Ultraflache Aquarien mit grüner, blubbernder Flüssigkeit: Diese Glaspaneele enthalten keine Fische,sondern nur Algen in warmem Wasser. Sie sind ein Hoffnungsträger von Eon, dem größten Atomkraftbetreiber Deutschlands. Dieser ist vom Ausstieg am meisten getroffen und sucht nun dringend Alternativen.

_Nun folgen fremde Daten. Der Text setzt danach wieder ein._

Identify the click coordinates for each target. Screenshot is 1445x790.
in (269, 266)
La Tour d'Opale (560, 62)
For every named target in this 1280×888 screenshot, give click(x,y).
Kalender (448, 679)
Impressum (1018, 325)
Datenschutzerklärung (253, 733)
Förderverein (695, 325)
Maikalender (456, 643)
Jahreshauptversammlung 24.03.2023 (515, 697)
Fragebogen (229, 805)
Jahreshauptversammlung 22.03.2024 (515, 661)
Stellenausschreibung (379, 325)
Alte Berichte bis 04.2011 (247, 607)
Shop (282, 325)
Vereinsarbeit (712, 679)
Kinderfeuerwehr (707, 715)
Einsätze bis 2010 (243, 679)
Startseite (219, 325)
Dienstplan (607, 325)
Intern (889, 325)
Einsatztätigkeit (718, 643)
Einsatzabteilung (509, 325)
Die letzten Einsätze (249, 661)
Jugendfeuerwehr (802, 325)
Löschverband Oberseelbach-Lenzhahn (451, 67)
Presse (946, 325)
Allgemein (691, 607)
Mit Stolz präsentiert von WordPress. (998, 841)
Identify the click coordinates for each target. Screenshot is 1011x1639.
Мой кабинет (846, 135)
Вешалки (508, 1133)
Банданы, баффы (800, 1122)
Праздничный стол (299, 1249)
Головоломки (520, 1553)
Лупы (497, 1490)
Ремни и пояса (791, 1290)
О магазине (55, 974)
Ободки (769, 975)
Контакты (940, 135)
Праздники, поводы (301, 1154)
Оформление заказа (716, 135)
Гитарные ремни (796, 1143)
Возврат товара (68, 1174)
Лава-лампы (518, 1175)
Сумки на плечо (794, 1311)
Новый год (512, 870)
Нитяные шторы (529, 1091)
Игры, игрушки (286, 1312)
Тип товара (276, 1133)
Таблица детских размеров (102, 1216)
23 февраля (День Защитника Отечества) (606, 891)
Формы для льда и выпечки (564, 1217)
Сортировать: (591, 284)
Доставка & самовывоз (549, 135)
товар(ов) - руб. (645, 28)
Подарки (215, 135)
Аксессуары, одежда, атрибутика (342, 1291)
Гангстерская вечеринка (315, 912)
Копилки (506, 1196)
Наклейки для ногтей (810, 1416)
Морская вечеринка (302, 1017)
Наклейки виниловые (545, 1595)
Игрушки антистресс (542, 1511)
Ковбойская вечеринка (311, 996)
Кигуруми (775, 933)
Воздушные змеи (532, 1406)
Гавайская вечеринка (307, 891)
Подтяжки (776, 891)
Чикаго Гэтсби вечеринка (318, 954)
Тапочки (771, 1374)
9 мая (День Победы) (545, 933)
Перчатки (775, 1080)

In seiner ersten Anlage am östlichen Rand Hamburgs regen die Abwärme eines Blockkraftwerks, das aufwendig nachgeführte Sonnenlicht und wahlweise Geothermie die Algen zu mehr Biogasproduktion an als sonstwo auf der Welt. Fällt ihre Energiebilanz wie erhofft aus, könnte das System die Fotovoltaik ergänzen, der in Deutschland die Natur enge Grenzen setzt. 2013 baut Eon das erste Haus mit einer "Bioreaktorfassade" als Beweis baldiger Marktreife. Die kommt, weil Deutschland bald der Strompreis-Kostendämpfer Atom fehlt.
Davon profitiert Hamburg: 60 Prozent der Alternativ-Energie-Anbieter Europas sitzen im Umkreis von nur zweieinhalb Auto-Stunden. Dänen haben sogar Zentralen hierher verlegt wie der Windkraftanlagen-Erbauer "Nordex": Architektur im Grünen, junge Mitarbeiter, Hightech-Atmosphäre. Mit heuer wieder mehr als einer Milliarde Euro Jahresumsatz ist das Unternehmen einer der zehn größten Windanlagen-Erbauer der Welt. Bis zur Finanzkrise 2008 wuchs Nordex um 50 Prozent - jährlich.

Wachstum

Vorstandschef Thomas Richterich ist sicher, daran nun wieder anschließen zu können. Trotz neuer Konkurrenz aus China: "Das hat 80 Windkraftbauer, vor fünf Jahren waren es drei." Asien nimmt inzwischen die Hälfte aller weltweiten Anlagen ab, die USA nur mehr
ein Zehntel. Dafür biete nun Deutschland mit der Energiewende von Kanzlerin Merkel glänzende Aussichten. Richterich: "Man darf sich über Fukushima nicht freuen, aber für uns bedeutet es langfristig die Verdoppelung des jährlichen Neubauvolumens."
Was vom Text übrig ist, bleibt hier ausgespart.